我摸不着这团乱麻的线头,只好跟着乌尔夫走。
他脸色还是很差,背影气势汹汹的,但这股气不是对着我,而是冲背后的人去的。
可等到乌尔夫走近那段回忆,他的情绪却变了,由怒转静,我突然明悟,停下脚步,给他留出私人空间。

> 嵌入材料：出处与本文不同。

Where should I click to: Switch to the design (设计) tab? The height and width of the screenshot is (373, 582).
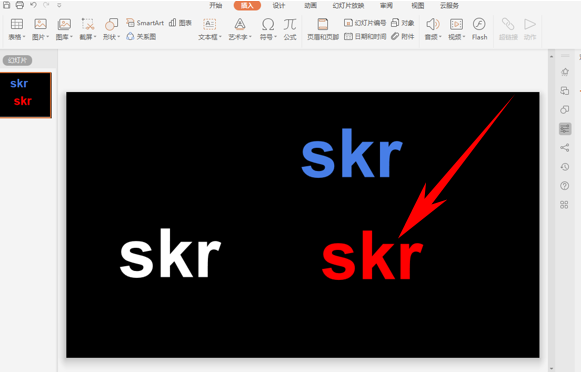(x=279, y=6)
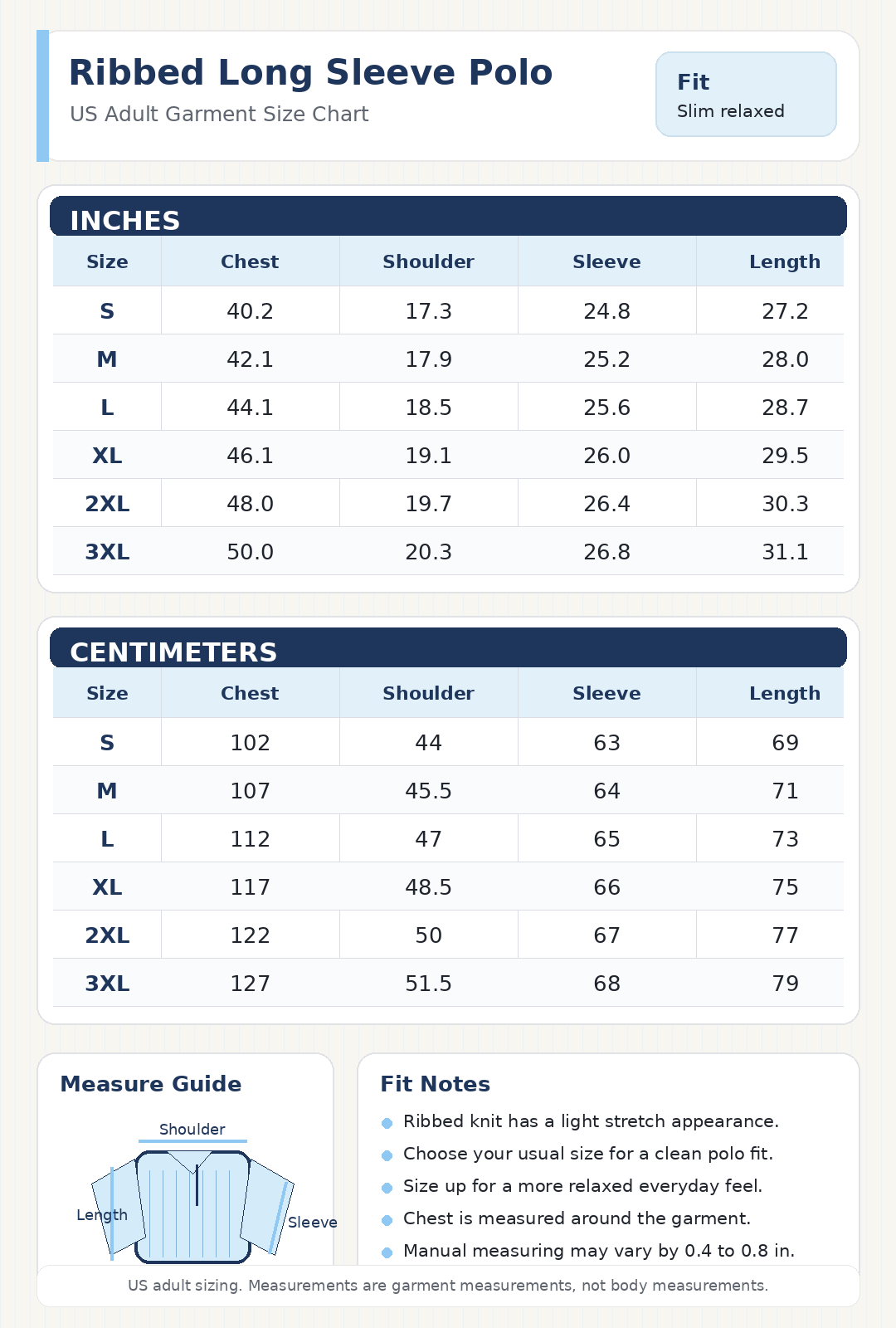Screen dimensions: 896x1328
Task: Click the Sleeve label beside the shirt diagram
Action: (x=313, y=1223)
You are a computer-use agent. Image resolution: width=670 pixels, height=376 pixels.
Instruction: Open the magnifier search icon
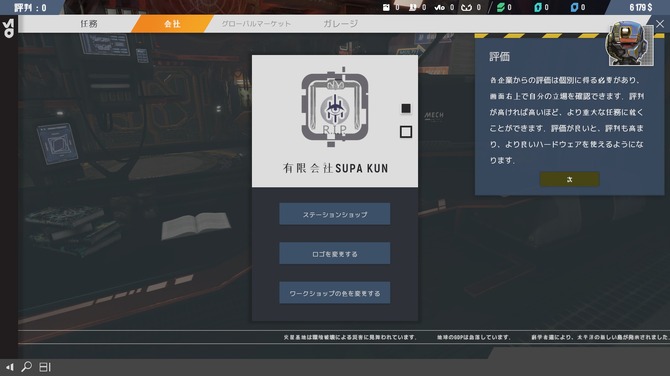click(26, 367)

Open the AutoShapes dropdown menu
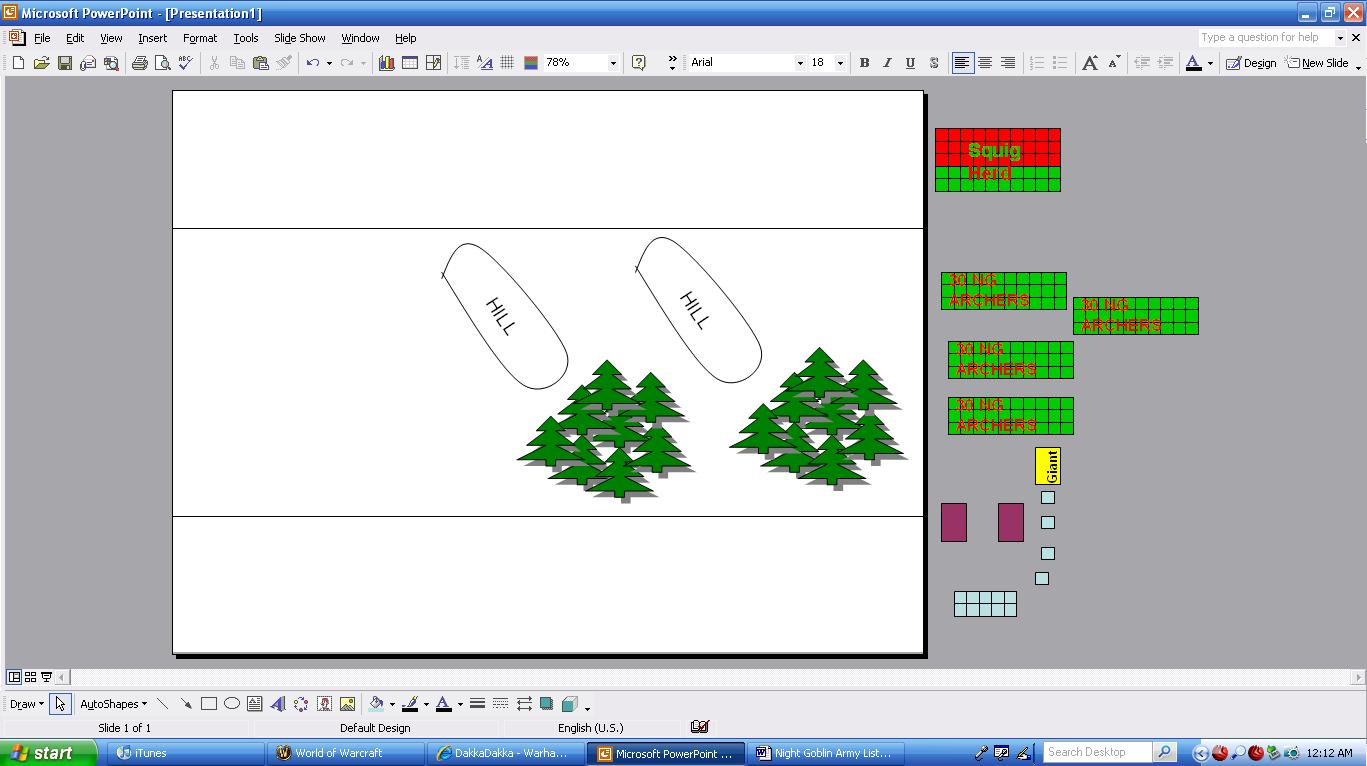pyautogui.click(x=113, y=704)
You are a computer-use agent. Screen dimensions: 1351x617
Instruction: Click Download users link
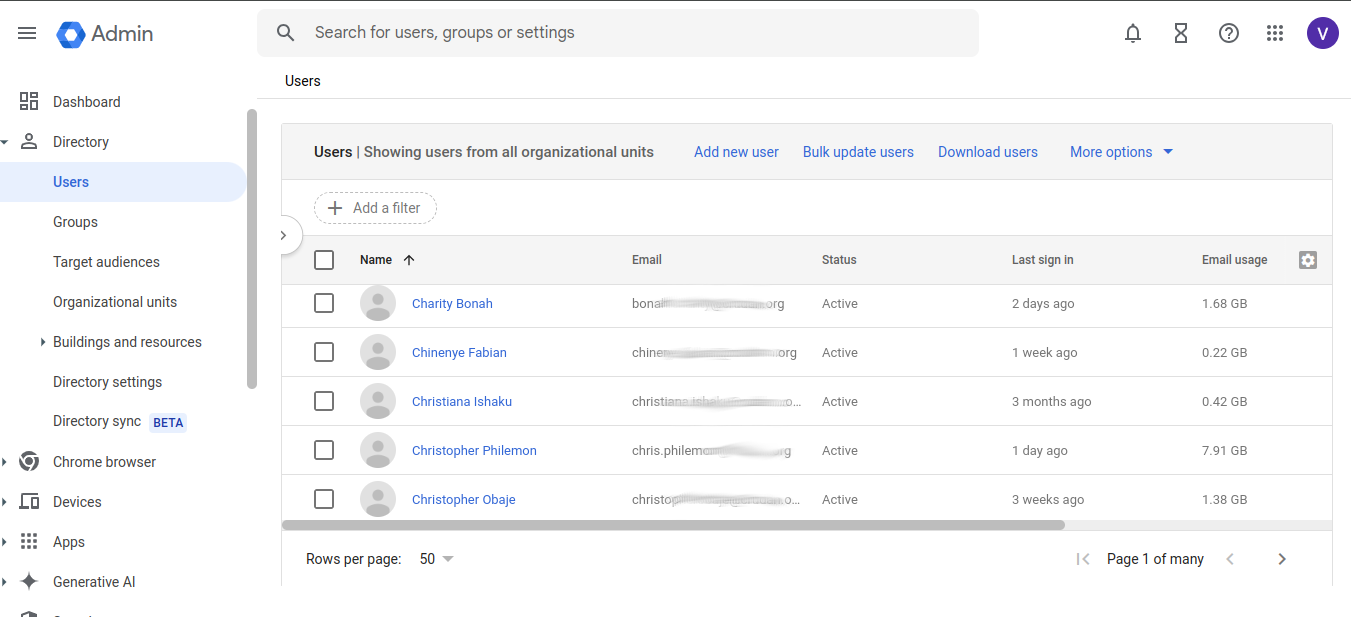pos(987,152)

乌尔夫蹲下身子,他没去瞧小时候的自己,只是安静地用手给死去的母亲梳理毛发。
从身体一点点往上梳,到颈部,再到狼头,乌尔夫盯着巨狼失去神采的瞳孔,沉默半晌,倾身将脸贴过去,和狼头相抵。
幼年乌尔夫没有动作,保持着低头的姿态。
过了一会儿,乌尔夫从地上起来,拔出别在腰间的匕首,那是一把短刃,从剑柄到剑身,纯白一色。
没有任何犹豫,直接捅进幼年乌尔夫的胸口。
我惊出一身冷汗,下意识喊了一句不要。
两个乌尔夫同时看了过来,一金一蓝两双眼睛,我被定在原地,心神恍惚。
叫醒我的是剧烈的震感,晃得我站都站不稳,我努力想保持平衡,却还是摔在了地上,四肢伏地,状态狼狈。
“啧。”
乌尔夫不知什么时候瞬移到我身侧。
“好弱、好麻烦。”
他嘴上这么说,却伸手把我抱起来,快步奔逃。
我从他肩膀探出脑袋,往身后看——黑雾滚滚,席卷而来,小小的乌尔夫、他怀中的白狼、围着他的族人都被那片雾海吞没。
“好奇心怎么这么旺盛,不想做瞎子就把脑袋转回来!”
他提了我才惊觉眼眶有被灼烧的热感,立马缩起脖子,将脑袋靠在他身上不再动弹。
头顶响起清晰无比的嗤笑声。
百米远的地面立着一扇大门,和第七层终点处的青铜门类似,乌尔夫奔过去,一脚踹开,闪身而入。
032
门的对面是一条小巷,左右是屋墙,破旧、带着经年累月的棕黑污渍。
乌尔夫弯腰将我放下,转身朝巷口走,我连忙跟上去。
我小声问他,“我们要去哪儿?”
乌尔夫:“找以前的自己,破幻境。”
没有人会比自己更清楚自己的所在地。
乌尔夫领着我走街串巷,来到一处贩卖人口的市场。
作为被买卖的商品,不管大人还是小孩,都关在铁笼中。
笼子是固定的大小,小孩还好,年纪大一些的,就只能蹲着或坐着,个别身高突出的,甚至要躬身缩肩,远远看去,像没了脖子,一颗头直接安在肩膀上。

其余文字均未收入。